__WORK REQUEST__.
Repeat every entry exactly as given.

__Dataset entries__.
━━━━━━━━━━━━━━━━━━━━━━━━━━━━━━
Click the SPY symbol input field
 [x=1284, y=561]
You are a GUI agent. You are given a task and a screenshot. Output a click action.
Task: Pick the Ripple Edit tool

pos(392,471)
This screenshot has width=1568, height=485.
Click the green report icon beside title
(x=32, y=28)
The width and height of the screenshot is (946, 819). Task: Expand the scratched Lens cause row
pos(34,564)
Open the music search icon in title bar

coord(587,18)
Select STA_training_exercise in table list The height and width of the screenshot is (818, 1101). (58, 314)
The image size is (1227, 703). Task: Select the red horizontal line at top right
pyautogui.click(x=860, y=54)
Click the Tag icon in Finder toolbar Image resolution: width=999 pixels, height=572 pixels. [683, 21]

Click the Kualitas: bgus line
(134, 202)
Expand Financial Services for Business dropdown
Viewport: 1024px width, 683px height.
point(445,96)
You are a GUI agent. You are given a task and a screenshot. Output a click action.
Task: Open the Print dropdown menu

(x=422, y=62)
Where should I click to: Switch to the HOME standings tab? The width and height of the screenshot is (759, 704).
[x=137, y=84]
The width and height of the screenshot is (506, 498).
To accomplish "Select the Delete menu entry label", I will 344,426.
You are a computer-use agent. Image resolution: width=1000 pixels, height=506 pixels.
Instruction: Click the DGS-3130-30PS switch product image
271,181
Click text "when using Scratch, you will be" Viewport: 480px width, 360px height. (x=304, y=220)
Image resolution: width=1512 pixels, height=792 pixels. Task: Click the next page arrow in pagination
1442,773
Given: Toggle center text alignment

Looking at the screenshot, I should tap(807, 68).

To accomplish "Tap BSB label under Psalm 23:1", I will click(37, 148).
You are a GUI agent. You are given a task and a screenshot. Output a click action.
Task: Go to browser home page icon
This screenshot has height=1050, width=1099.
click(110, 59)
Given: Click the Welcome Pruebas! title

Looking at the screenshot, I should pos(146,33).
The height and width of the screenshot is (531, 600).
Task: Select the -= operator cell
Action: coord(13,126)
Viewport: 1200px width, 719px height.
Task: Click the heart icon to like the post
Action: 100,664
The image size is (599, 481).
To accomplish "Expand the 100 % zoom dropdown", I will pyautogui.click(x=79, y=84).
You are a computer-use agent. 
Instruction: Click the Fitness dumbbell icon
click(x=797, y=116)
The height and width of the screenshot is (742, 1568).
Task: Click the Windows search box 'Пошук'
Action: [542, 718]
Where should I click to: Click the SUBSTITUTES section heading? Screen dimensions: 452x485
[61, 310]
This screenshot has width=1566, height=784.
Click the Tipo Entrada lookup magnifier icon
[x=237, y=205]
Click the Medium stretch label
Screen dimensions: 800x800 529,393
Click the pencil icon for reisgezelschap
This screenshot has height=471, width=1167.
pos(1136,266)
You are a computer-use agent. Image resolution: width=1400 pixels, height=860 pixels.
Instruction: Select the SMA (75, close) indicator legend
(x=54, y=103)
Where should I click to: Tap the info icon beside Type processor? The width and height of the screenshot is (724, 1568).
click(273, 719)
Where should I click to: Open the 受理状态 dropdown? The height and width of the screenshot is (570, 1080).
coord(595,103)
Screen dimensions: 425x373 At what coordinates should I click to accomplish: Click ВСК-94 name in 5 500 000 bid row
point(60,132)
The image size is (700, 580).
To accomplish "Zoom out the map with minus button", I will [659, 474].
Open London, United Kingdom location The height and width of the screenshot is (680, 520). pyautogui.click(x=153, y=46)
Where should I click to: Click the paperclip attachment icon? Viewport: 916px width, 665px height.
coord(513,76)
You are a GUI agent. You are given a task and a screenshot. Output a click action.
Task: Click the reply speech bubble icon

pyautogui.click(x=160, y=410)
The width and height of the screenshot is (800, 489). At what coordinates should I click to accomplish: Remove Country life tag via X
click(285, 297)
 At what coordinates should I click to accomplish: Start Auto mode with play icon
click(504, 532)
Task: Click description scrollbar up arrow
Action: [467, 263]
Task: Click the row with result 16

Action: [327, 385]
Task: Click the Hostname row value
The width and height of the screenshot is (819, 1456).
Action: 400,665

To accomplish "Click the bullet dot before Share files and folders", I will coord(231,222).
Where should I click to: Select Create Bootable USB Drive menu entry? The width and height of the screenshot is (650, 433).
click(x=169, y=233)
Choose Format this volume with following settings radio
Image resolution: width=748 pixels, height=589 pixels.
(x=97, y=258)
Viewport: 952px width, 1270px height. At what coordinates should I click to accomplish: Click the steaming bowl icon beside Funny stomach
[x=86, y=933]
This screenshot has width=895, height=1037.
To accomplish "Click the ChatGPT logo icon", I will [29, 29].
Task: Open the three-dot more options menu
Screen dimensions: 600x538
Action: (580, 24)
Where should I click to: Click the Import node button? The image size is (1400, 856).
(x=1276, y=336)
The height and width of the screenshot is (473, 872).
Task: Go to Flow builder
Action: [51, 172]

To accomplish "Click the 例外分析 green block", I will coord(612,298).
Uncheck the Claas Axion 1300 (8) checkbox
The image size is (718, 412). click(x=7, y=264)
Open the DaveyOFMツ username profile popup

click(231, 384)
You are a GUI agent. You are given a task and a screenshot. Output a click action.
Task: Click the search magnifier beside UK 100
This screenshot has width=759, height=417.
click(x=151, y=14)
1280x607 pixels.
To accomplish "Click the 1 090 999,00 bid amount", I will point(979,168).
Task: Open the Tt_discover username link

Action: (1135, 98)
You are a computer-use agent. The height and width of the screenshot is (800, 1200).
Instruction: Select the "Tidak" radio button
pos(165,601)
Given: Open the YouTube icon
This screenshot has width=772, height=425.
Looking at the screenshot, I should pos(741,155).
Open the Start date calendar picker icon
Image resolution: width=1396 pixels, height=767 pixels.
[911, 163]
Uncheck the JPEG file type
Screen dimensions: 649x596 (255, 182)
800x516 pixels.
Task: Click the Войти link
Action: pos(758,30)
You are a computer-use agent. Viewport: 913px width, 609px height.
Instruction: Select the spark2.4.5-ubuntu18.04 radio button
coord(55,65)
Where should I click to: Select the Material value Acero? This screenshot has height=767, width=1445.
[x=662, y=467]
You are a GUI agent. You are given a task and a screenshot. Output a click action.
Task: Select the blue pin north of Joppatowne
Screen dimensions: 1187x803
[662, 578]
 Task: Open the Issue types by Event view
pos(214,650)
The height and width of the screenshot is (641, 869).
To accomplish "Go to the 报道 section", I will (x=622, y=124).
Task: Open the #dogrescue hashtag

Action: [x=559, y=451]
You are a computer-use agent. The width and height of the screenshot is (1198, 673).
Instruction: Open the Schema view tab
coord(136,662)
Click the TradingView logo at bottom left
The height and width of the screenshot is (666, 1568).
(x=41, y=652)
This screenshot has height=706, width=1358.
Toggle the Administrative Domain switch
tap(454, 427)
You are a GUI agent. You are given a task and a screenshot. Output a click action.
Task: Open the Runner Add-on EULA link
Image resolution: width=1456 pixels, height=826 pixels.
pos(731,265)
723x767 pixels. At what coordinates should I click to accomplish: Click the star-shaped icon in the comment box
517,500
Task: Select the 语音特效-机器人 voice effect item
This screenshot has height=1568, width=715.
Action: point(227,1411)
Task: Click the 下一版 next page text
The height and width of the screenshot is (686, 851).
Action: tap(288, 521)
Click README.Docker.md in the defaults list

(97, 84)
━━━━━━━━━━━━━━━━━━━━━━━━━━━━━━
__TASK SOLUTION__.
Click the SPY symbol input field
 [x=1284, y=561]
You are a GUI agent. You are given a task and a screenshot. Output a click action.
Task: Pick the Ripple Edit tool

pos(392,471)
This screenshot has width=1568, height=485.
Click the green report icon beside title
(x=32, y=28)
The width and height of the screenshot is (946, 819). Task: Expand the scratched Lens cause row
pos(34,564)
Open the music search icon in title bar

coord(587,18)
Select STA_training_exercise in table list The height and width of the screenshot is (818, 1101). (58, 314)
The image size is (1227, 703). Task: Select the red horizontal line at top right
pyautogui.click(x=860, y=54)
Click the Tag icon in Finder toolbar Image resolution: width=999 pixels, height=572 pixels. [683, 21]

Click the Kualitas: bgus line
(134, 202)
Expand Financial Services for Business dropdown
Viewport: 1024px width, 683px height.
point(445,96)
You are a GUI agent. You are given a task and a screenshot. Output a click action.
Task: Open the Print dropdown menu

(x=422, y=62)
Where should I click to: Switch to the HOME standings tab? The width and height of the screenshot is (759, 704).
[x=137, y=84]
The width and height of the screenshot is (506, 498).
To accomplish "Select the Delete menu entry label", I will 344,426.
You are a computer-use agent. Image resolution: width=1000 pixels, height=506 pixels.
Instruction: Click the DGS-3130-30PS switch product image
271,181
Click text "when using Scratch, you will be" Viewport: 480px width, 360px height. (x=304, y=220)
Image resolution: width=1512 pixels, height=792 pixels. Task: Click the next page arrow in pagination
1442,773
Given: Toggle center text alignment

Looking at the screenshot, I should tap(807, 68).

To accomplish "Tap BSB label under Psalm 23:1", I will click(37, 148).
You are a GUI agent. You are given a task and a screenshot. Output a click action.
Task: Go to browser home page icon
This screenshot has height=1050, width=1099.
click(110, 59)
Given: Click the Welcome Pruebas! title

Looking at the screenshot, I should pos(146,33).
The height and width of the screenshot is (531, 600).
Task: Select the -= operator cell
Action: coord(13,126)
Viewport: 1200px width, 719px height.
Task: Click the heart icon to like the post
Action: 100,664
The image size is (599, 481).
To accomplish "Expand the 100 % zoom dropdown", I will pyautogui.click(x=79, y=84).
You are a computer-use agent. 
Instruction: Click the Fitness dumbbell icon
click(x=797, y=116)
The height and width of the screenshot is (742, 1568).
Task: Click the Windows search box 'Пошук'
Action: [542, 718]
Where should I click to: Click the SUBSTITUTES section heading? Screen dimensions: 452x485
[61, 310]
This screenshot has width=1566, height=784.
Click the Tipo Entrada lookup magnifier icon
[x=237, y=205]
Click the Medium stretch label
Screen dimensions: 800x800 529,393
Click the pencil icon for reisgezelschap
This screenshot has height=471, width=1167.
pos(1136,266)
You are a computer-use agent. Image resolution: width=1400 pixels, height=860 pixels.
Instruction: Select the SMA (75, close) indicator legend
(x=54, y=103)
Where should I click to: Tap the info icon beside Type processor? The width and height of the screenshot is (724, 1568).
click(273, 719)
Where should I click to: Open the 受理状态 dropdown? The height and width of the screenshot is (570, 1080).
coord(595,103)
Screen dimensions: 425x373 At what coordinates should I click to accomplish: Click ВСК-94 name in 5 500 000 bid row
point(60,132)
The image size is (700, 580).
To accomplish "Zoom out the map with minus button", I will [659, 474].
Open London, United Kingdom location The height and width of the screenshot is (680, 520). pyautogui.click(x=153, y=46)
Where should I click to: Click the paperclip attachment icon? Viewport: 916px width, 665px height.
coord(513,76)
You are a GUI agent. You are given a task and a screenshot. Output a click action.
Task: Click the reply speech bubble icon

pyautogui.click(x=160, y=410)
The width and height of the screenshot is (800, 489). At what coordinates should I click to accomplish: Remove Country life tag via X
click(285, 297)
 At what coordinates should I click to accomplish: Start Auto mode with play icon
click(504, 532)
Task: Click description scrollbar up arrow
Action: [467, 263]
Task: Click the row with result 16

Action: [327, 385]
Task: Click the Hostname row value
The width and height of the screenshot is (819, 1456).
Action: 400,665

To accomplish "Click the bullet dot before Share files and folders", I will coord(231,222).
Where should I click to: Select Create Bootable USB Drive menu entry? The width and height of the screenshot is (650, 433).
click(x=169, y=233)
Choose Format this volume with following settings radio
Image resolution: width=748 pixels, height=589 pixels.
(x=97, y=258)
Viewport: 952px width, 1270px height. At what coordinates should I click to accomplish: Click the steaming bowl icon beside Funny stomach
[x=86, y=933]
This screenshot has width=895, height=1037.
To accomplish "Click the ChatGPT logo icon", I will [29, 29].
Task: Open the three-dot more options menu
Screen dimensions: 600x538
Action: (580, 24)
Where should I click to: Click the Import node button? The image size is (1400, 856).
(x=1276, y=336)
The height and width of the screenshot is (473, 872).
Task: Go to Flow builder
Action: [51, 172]

To accomplish "Click the 例外分析 green block", I will coord(612,298).
Uncheck the Claas Axion 1300 (8) checkbox
The image size is (718, 412). click(x=7, y=264)
Open the DaveyOFMツ username profile popup

click(231, 384)
You are a GUI agent. You are given a task and a screenshot. Output a click action.
Task: Click the search magnifier beside UK 100
This screenshot has width=759, height=417.
click(x=151, y=14)
1280x607 pixels.
To accomplish "Click the 1 090 999,00 bid amount", I will point(979,168).
Task: Open the Tt_discover username link

Action: (1135, 98)
You are a computer-use agent. The height and width of the screenshot is (800, 1200).
Instruction: Select the "Tidak" radio button
pos(165,601)
Given: Open the YouTube icon
This screenshot has width=772, height=425.
Looking at the screenshot, I should pos(741,155).
Open the Start date calendar picker icon
Image resolution: width=1396 pixels, height=767 pixels.
[911, 163]
Uncheck the JPEG file type
Screen dimensions: 649x596 (255, 182)
800x516 pixels.
Task: Click the Войти link
Action: pos(758,30)
You are a computer-use agent. Viewport: 913px width, 609px height.
Instruction: Select the spark2.4.5-ubuntu18.04 radio button
coord(55,65)
Where should I click to: Select the Material value Acero? This screenshot has height=767, width=1445.
[x=662, y=467]
You are a GUI agent. You are given a task and a screenshot. Output a click action.
Task: Select the blue pin north of Joppatowne
Screen dimensions: 1187x803
[662, 578]
 Task: Open the Issue types by Event view
pos(214,650)
The height and width of the screenshot is (641, 869).
To accomplish "Go to the 报道 section", I will (x=622, y=124).
Task: Open the #dogrescue hashtag

Action: [x=559, y=451]
You are a computer-use agent. The width and height of the screenshot is (1198, 673).
Instruction: Open the Schema view tab
coord(136,662)
Click the TradingView logo at bottom left
The height and width of the screenshot is (666, 1568).
(x=41, y=652)
This screenshot has height=706, width=1358.
Toggle the Administrative Domain switch
tap(454, 427)
You are a GUI agent. You are given a task and a screenshot. Output a click action.
Task: Open the Runner Add-on EULA link
Image resolution: width=1456 pixels, height=826 pixels.
pos(731,265)
723x767 pixels. At what coordinates should I click to accomplish: Click the star-shaped icon in the comment box
517,500
Task: Select the 语音特效-机器人 voice effect item
This screenshot has height=1568, width=715.
Action: point(227,1411)
Task: Click the 下一版 next page text
The height and width of the screenshot is (686, 851).
Action: tap(288, 521)
Click README.Docker.md in the defaults list

(97, 84)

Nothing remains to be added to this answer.